Comment ces sociétés et ces secteurs vont-ils se comporter au-delà de 2021 ? L’inflation sera-t-elle plus pérenne et va-t-elle commencer à affecter la demande des consommateurs ? Les marges vont-elles pleinement rebondir ou se dégrader ? Les besoins en fonds de roulement pour reconstituer les stocks des chaînes d’approvisionnement seront-ils si élevés que le désendettement prendra plus longtemps et augmentera les risques ?

Nous pensons que la situation peut encore s’améliorer et que, dans une économie en croissance, cette reprise devrait se poursuivre. La discipline financière affichée par les entreprises soutient également cette opinion, comme en témoignent les faibles investissements cette année, qui devraient suivre la même trajectoire jusqu’en 2022. On note une réelle volonté de maximiser les flux de trésorerie et la réduction de la dette (par ex. dans le secteur de l’énergie).
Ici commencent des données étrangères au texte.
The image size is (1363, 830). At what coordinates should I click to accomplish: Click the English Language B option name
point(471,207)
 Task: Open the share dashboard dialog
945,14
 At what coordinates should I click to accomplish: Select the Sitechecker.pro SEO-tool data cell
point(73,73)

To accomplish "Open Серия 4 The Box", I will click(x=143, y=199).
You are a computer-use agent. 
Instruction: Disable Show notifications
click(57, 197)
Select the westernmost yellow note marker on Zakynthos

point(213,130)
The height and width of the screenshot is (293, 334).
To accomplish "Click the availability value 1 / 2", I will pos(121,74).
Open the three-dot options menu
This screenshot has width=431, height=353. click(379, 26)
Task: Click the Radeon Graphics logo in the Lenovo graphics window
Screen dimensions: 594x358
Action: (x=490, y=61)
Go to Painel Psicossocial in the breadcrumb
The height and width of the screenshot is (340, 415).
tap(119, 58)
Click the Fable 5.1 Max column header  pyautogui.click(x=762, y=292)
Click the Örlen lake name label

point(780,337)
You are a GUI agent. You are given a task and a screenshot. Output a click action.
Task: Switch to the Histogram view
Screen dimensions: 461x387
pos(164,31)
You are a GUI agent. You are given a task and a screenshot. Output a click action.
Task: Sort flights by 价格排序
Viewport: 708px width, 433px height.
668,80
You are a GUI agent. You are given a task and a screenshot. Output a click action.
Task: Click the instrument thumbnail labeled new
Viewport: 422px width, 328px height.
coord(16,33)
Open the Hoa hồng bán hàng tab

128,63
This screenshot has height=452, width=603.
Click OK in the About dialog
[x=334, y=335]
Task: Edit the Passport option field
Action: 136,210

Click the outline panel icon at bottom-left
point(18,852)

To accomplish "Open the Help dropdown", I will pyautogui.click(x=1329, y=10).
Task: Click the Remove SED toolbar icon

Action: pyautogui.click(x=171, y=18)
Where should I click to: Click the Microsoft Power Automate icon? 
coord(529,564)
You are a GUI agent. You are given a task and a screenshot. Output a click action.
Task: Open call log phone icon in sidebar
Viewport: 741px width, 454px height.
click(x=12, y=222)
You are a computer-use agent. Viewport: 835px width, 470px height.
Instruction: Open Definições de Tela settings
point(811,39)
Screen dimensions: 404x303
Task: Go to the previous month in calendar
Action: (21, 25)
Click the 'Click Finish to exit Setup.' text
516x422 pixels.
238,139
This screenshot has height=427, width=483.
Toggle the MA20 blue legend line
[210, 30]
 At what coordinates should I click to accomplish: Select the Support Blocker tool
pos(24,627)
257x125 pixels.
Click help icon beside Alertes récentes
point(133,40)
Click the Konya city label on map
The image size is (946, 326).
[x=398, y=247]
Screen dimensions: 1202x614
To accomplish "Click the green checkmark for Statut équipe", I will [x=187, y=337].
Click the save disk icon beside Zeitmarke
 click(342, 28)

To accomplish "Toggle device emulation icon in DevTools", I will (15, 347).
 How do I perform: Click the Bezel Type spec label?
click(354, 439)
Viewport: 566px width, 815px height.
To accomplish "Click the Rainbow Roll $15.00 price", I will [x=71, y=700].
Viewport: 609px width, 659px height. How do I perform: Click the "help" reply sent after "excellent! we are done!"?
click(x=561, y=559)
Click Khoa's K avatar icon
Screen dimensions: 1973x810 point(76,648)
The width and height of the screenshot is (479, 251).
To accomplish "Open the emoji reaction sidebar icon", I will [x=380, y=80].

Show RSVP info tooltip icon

« Compte tenu du panorama, nous devons trouver le bon équilibre »

Les facteurs techniques constituent le deuxième élément de base de notre boîte à outils de l’investissement en crédit. S’ils ne sont actuellement pas aussi spectaculaires que les fondamentaux, ils sont, dans l’ensemble, sains et bénéficient du soutien des facteurs techniques plus macroéconomiques associés à la politique monétaire accommodante de la Réserve fédérale américaine. La bonne santé du marché primaire constitue un point d’appui non négligeable, comme nous le montre la situation en 2021. Au premier semestre 2021, les nouvelles émissions à haut rendement aux Etats-Unis se sont élevées à 278 milliards de dollars US, soit une hausse de 31% par rapport à la même période de l’an dernier, selon Bank of America Merrill Lynch2. Alors qu’une hausse de l’offre pourrait faire chuter les cours, cela n’a pas été le cas, car une forte demande en provenance d’investisseurs du monde entier a largement répondu à cette offre. En règle générale, une demande élevée réduit le coupon exigé pour la fixation des prix des nouvelles opérations, ce qui soutient encore davantage les cours sur le marché secondaire.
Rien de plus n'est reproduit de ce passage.